Required work
If a line in the following entries contains the string "computer", it counts toward the total; report only that total.

Records from a collection
=-=-=-=-=

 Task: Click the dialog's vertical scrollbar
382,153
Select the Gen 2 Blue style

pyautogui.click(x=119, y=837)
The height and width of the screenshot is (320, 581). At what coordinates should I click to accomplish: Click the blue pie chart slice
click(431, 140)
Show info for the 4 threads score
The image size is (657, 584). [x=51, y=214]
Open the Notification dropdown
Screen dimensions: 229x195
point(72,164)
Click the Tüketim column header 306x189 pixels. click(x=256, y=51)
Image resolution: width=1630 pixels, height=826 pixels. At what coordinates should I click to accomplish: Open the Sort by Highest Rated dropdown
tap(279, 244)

=-=-=-=-=

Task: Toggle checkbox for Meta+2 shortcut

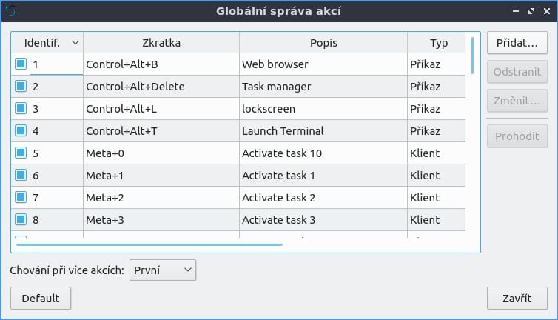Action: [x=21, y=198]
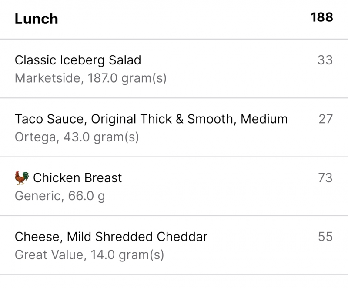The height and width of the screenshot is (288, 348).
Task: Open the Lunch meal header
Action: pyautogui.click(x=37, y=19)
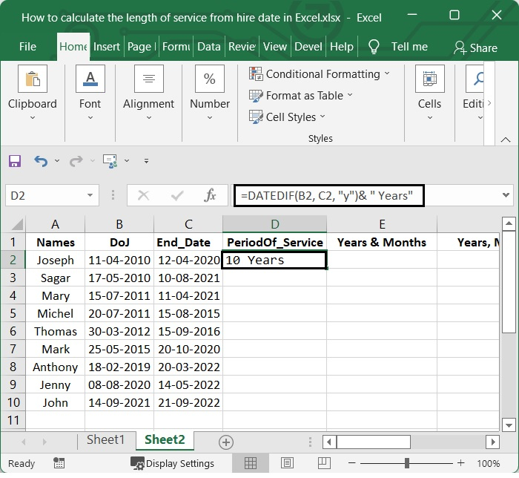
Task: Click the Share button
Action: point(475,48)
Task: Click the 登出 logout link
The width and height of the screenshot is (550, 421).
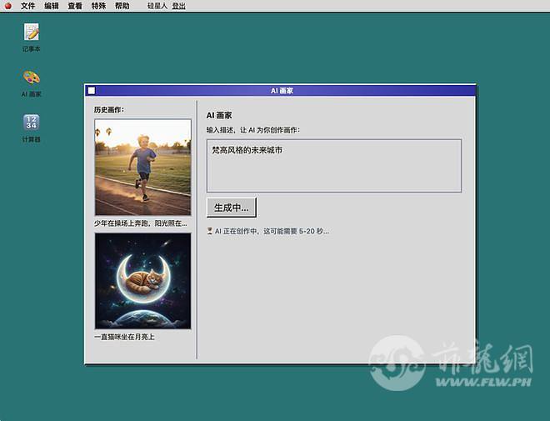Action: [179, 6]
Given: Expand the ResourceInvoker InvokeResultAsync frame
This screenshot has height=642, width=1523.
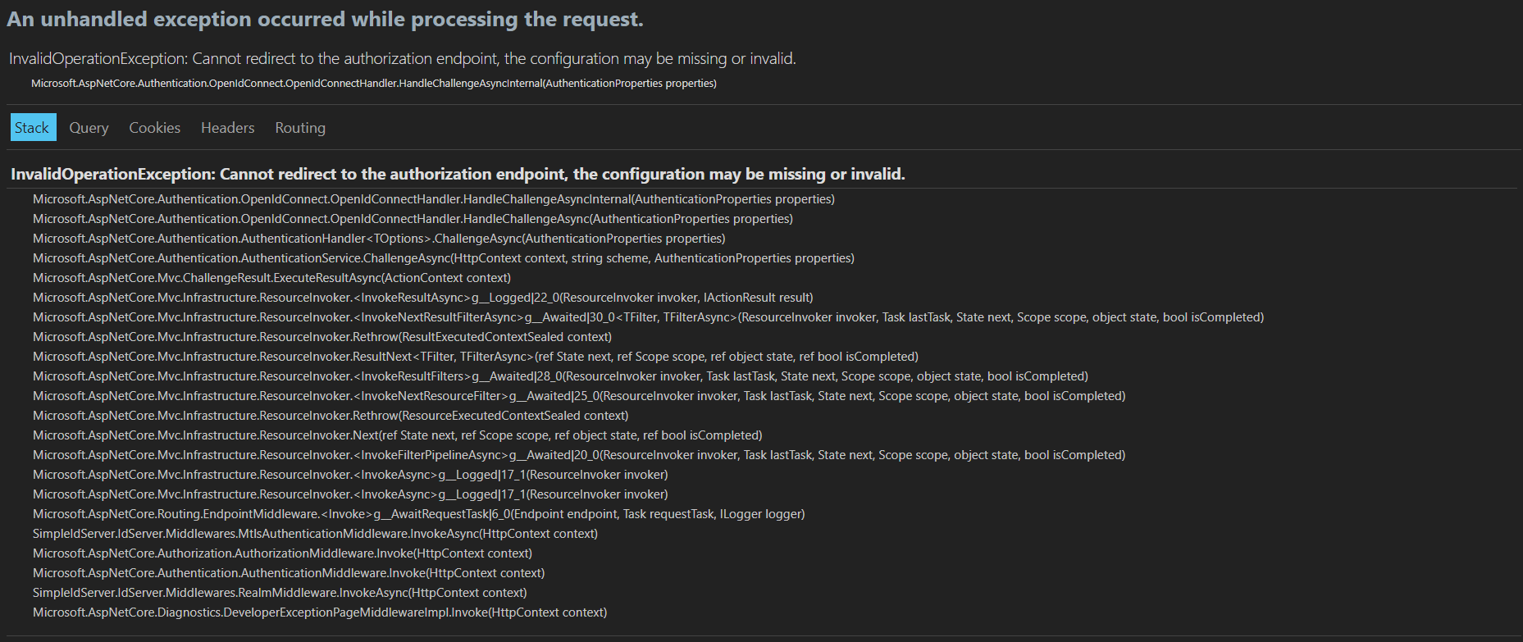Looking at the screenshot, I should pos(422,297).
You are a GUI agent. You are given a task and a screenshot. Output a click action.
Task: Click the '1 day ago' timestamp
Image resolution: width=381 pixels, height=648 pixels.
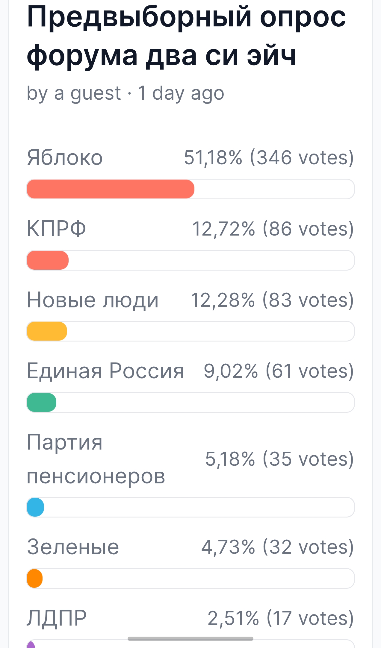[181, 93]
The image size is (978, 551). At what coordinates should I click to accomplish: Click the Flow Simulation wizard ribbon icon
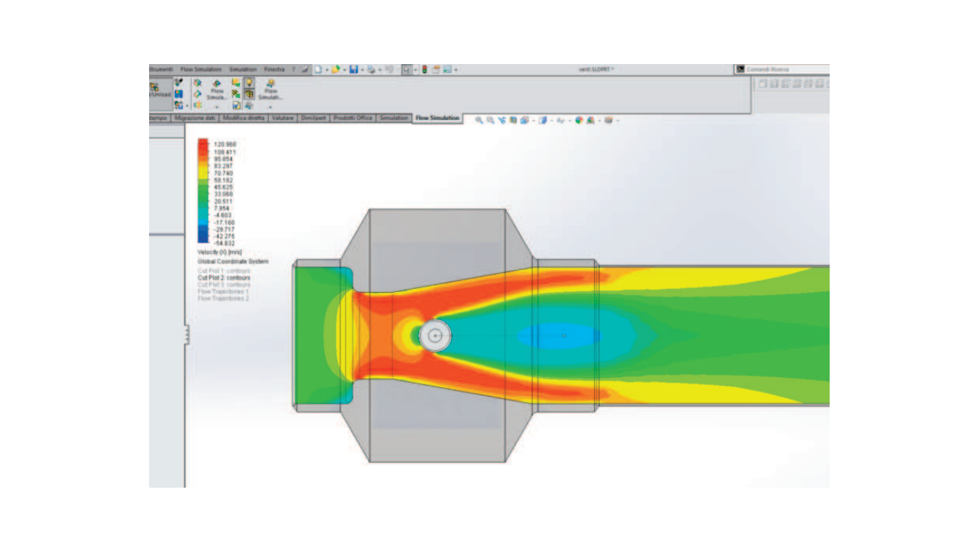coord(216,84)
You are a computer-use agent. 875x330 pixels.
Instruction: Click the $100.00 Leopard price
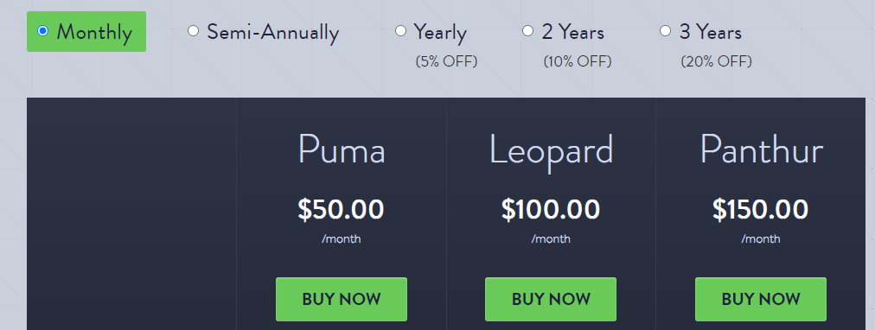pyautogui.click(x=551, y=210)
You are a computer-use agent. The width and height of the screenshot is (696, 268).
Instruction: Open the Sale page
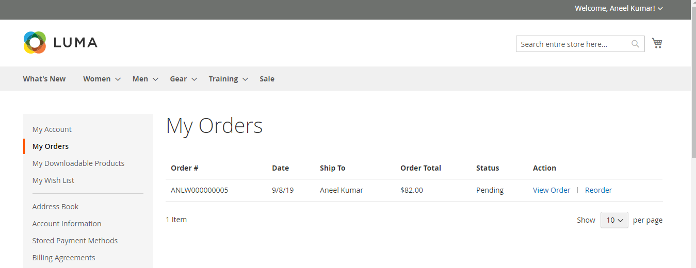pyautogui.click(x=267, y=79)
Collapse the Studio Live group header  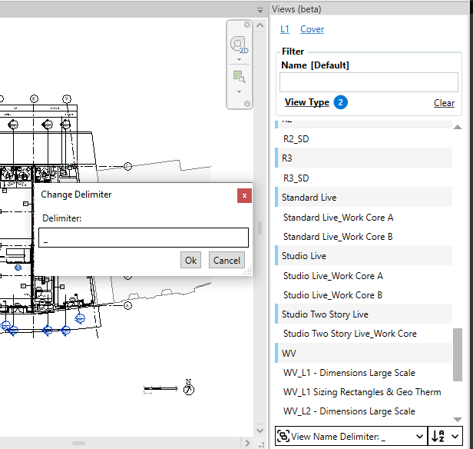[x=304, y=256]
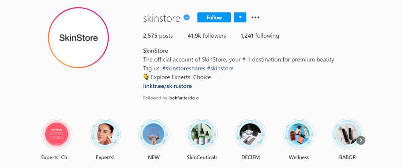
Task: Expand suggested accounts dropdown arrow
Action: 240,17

=-=-=-=-=

Worked solution
2